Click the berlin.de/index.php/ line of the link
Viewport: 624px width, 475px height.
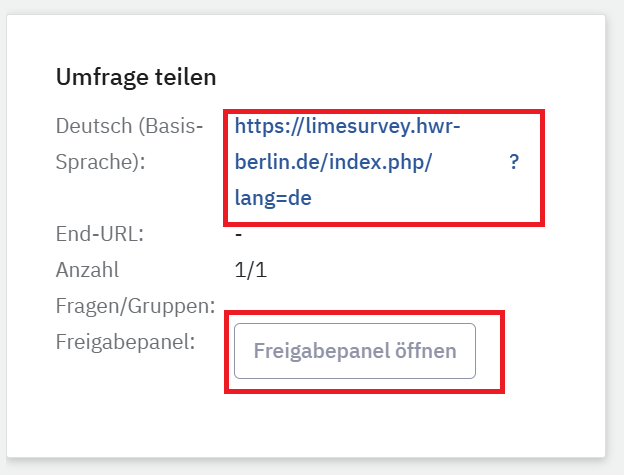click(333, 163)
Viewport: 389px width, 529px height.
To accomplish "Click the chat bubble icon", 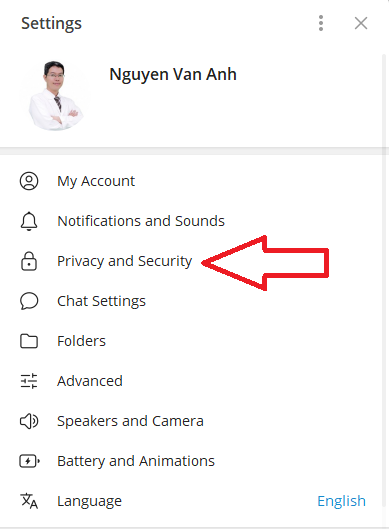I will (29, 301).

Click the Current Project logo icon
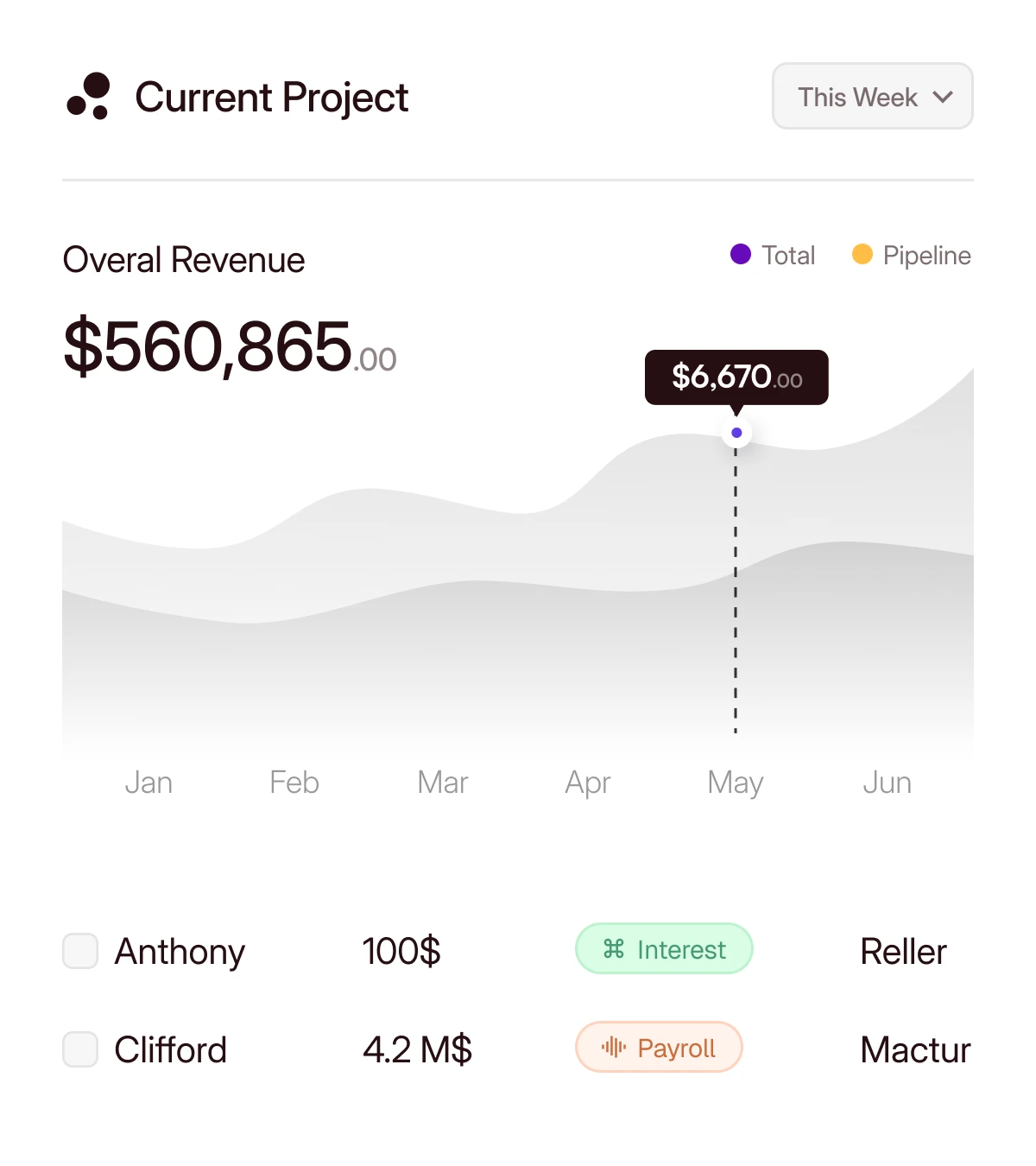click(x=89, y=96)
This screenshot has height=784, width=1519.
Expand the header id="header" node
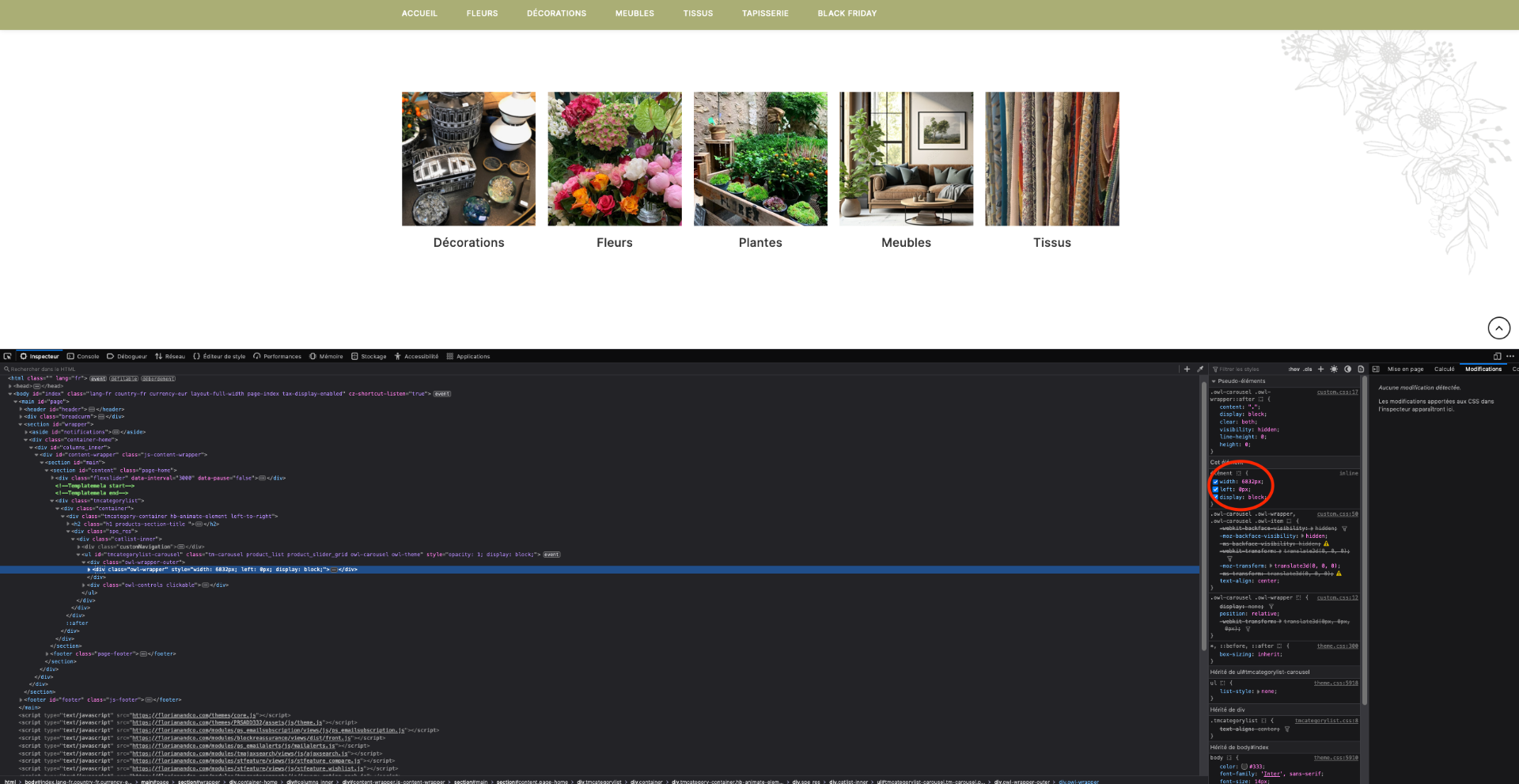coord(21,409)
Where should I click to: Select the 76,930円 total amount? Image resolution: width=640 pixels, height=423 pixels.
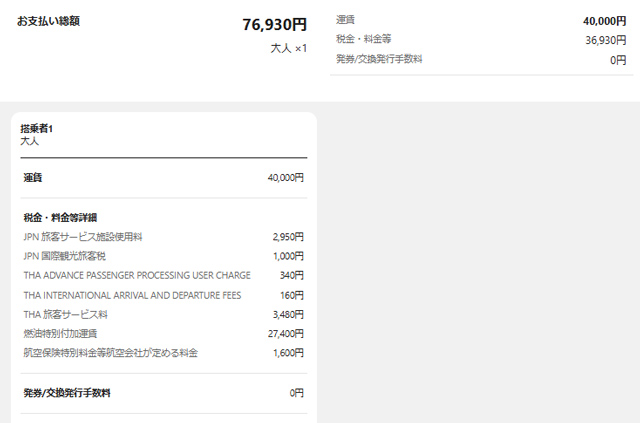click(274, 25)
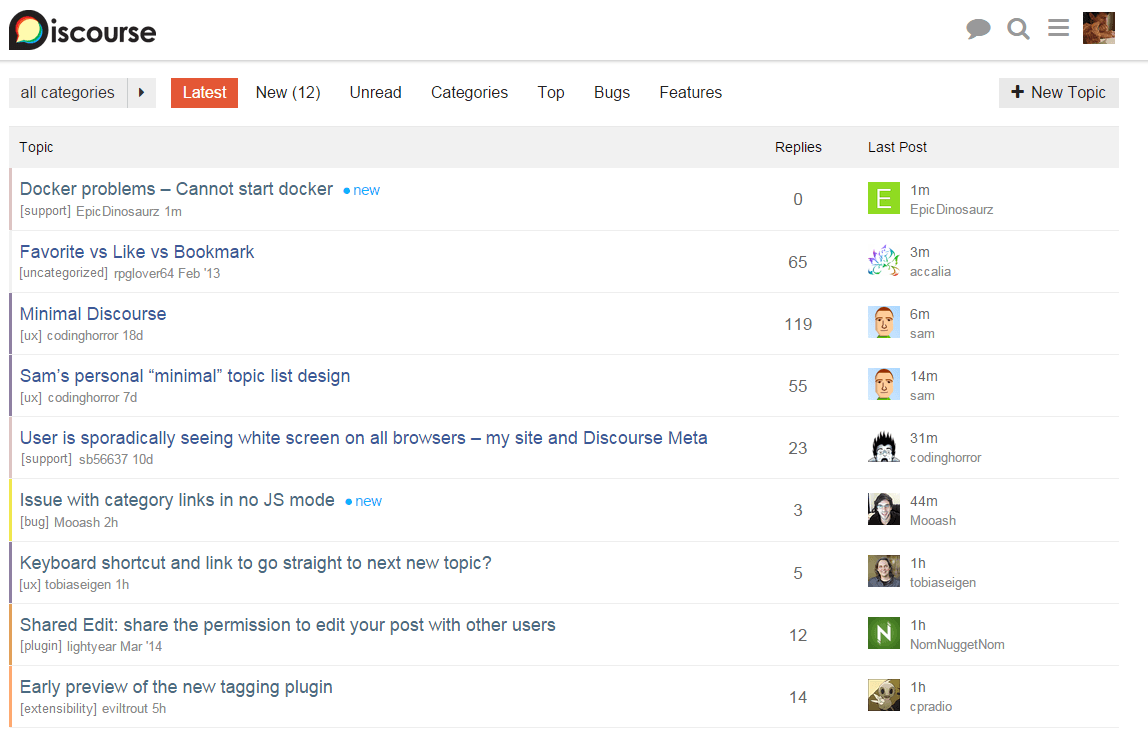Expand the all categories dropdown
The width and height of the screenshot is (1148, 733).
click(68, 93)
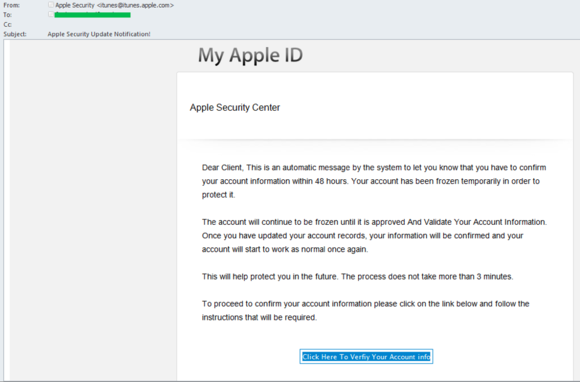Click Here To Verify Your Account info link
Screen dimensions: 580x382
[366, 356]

---*---

- _TASK INSTRUCTIONS_
Rewrite the data starting at the line containing "This screenshot has height=784, width=1519." and ending at the end, changing "node" to "element" and keeping everything else the same. Leave the pictures out of your answer.

- _SOLUTION FOR THIS PROBLEM_
This screenshot has height=784, width=1519.
Expand the header id="header" element
coord(21,409)
Where should I click to: Select the 76,930円 total amount? Image resolution: width=640 pixels, height=423 pixels.
click(274, 25)
Expand the all categories dropdown
The width and height of the screenshot is (1148, 733).
click(68, 93)
Click Here To Verify Your Account info link
Screen dimensions: 580x382
[366, 356]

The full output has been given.